2. Notice and Savor Beautiful Moments
Beauty isn’t limited to objects — it lives in experiences, too. Research by Aaker and Huang shows that making a conscious effort to notice small, beautiful moments — a loved one’s laughter, the warmth of the sun — is an investment in cognitive vitality, emotional resilience, and a more sustainable life. “These beautiful moments jumpstart ripple effects in our neural network,” Huang explains.
Their new studies with colleagues Yu Ding and Louise Lu reveal that individuals who journaled about beautiful (rather than merely happy) moments developed a 137 percent richer visual memory of those experiences — and nearly 20 percent greater memory accuracy.
3. Recognize Moments of Flow
Beautiful moments aren’t just about outcomes — they emerge from the process, even in dynamic environments that can seem unpredictable. Aaker recalls interviewing Chef Michael Mina, who described the beauty he sees not in perfect order, but in signs of a process unfolding well. For him, a simple signal — the sight of perfectly cut tomatoes — reveals that a team is moving in flow, with discipline and care even amid the chaos.
In high-growth or fast-moving environments, these beauty signals become essential. They allow leaders to scale excellence without being everywhere at once, trusting that the standards for quality and harmony are understood and shared. In your own work, what signals tell you the process is beautiful — even before the final product appears?
4. Build Purpose into Every Day
Sustainable living isn’t a one-time decision — it’s a daily practice. To build the habit of living with greater purpose, Aaker and Huang recommend asking yourself intentional questions each day: How will I use my time today? How can I turn this activity into a multiplier? What beautiful moment can I savor? By actively engaging with these questions, they explain, “the lens through which you see the world will change profoundly.”
5. Align with Nature
Lastly, living sustainably also means remembering our deeper connection to the natural world — and finding strength, beauty, and responsibility within it. “Throughout history, bird songs have signaled places where human flourishing is possible,” Aaker notes. She encourages seeking out spaces where you feel connected to nature and “aligned with the planet.”

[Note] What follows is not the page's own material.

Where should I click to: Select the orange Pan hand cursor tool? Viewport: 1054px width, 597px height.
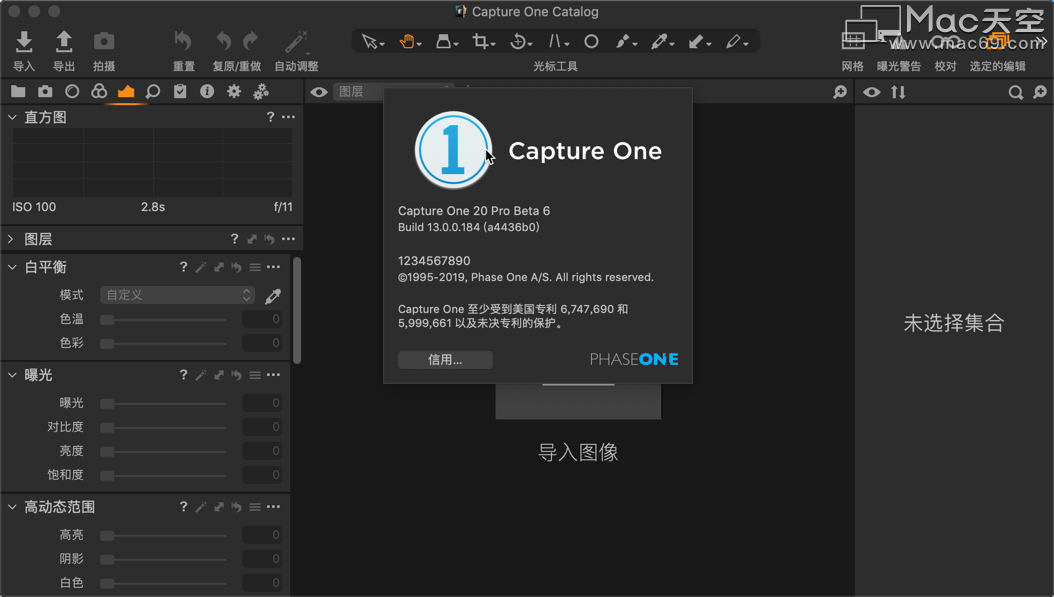click(x=409, y=42)
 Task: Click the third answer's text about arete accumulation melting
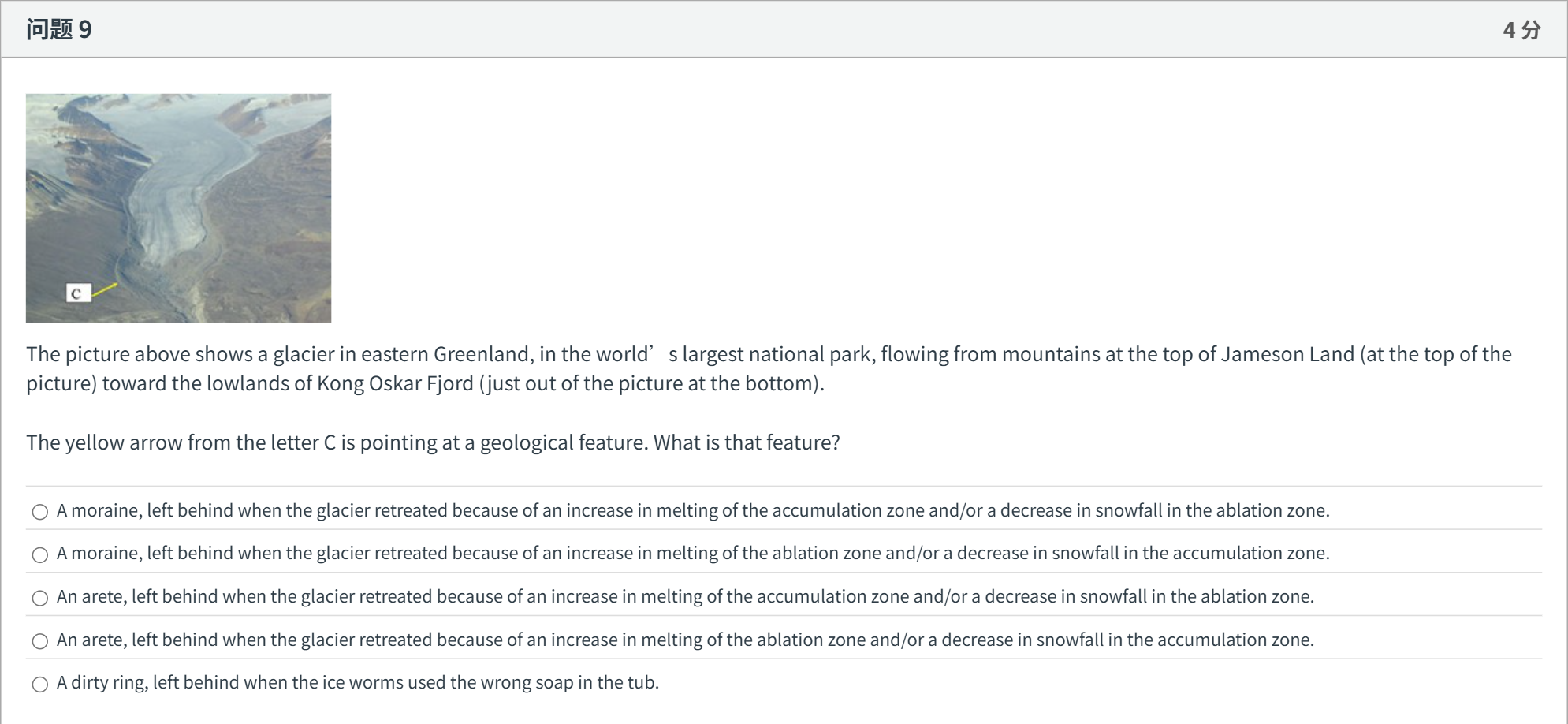[x=685, y=596]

These moments of alignment serve a dual purpose: deepening your sense of responsibility for the environment and creating a wellspring of beautiful experiences that sustain your own well-being — and can be shared with others.
Putting Insights into Action
Building a sustainable life through greater intention and behavioral science helps you meet challenges with more flexibility, composure, and resilience. Leaders who model personal sustainability can inspire their teams to follow suit, improving overall well-being and flow across the organization. Here are a few ways to put these ideas into action:
- Create multipliers. Find activities that achieve more than one goal at once, like volunteering as a team or walking outside while discussing a project.
- Notice and share beautiful moments. Write down one beautiful moment each day. Invite team members to do the same — and, if comfortable, set aside circle time to share.
- Recognize moments of flow. Be present and pay attention to the moments when your team moves seamlessly — when emotional awareness, clear communication, and shared goals align. Recognizing these instances of flow reinforces a culture of trust, collaboration, and shared purpose.
- Build purpose into every day. Sustainable living is built through small, deliberate choices made consistently over time. Embed purpose into your daily routine by asking intentional questions that transform sustainability from an abstract goal into a lived reality — one mindful decision at a time.
- Align with nature. Sustainable living begins with reconnecting to the natural world. Find places where you feel deeply at ease, and return to them often. These spaces become a wellspring for resilience, creativity, and beautiful moments that sustain you.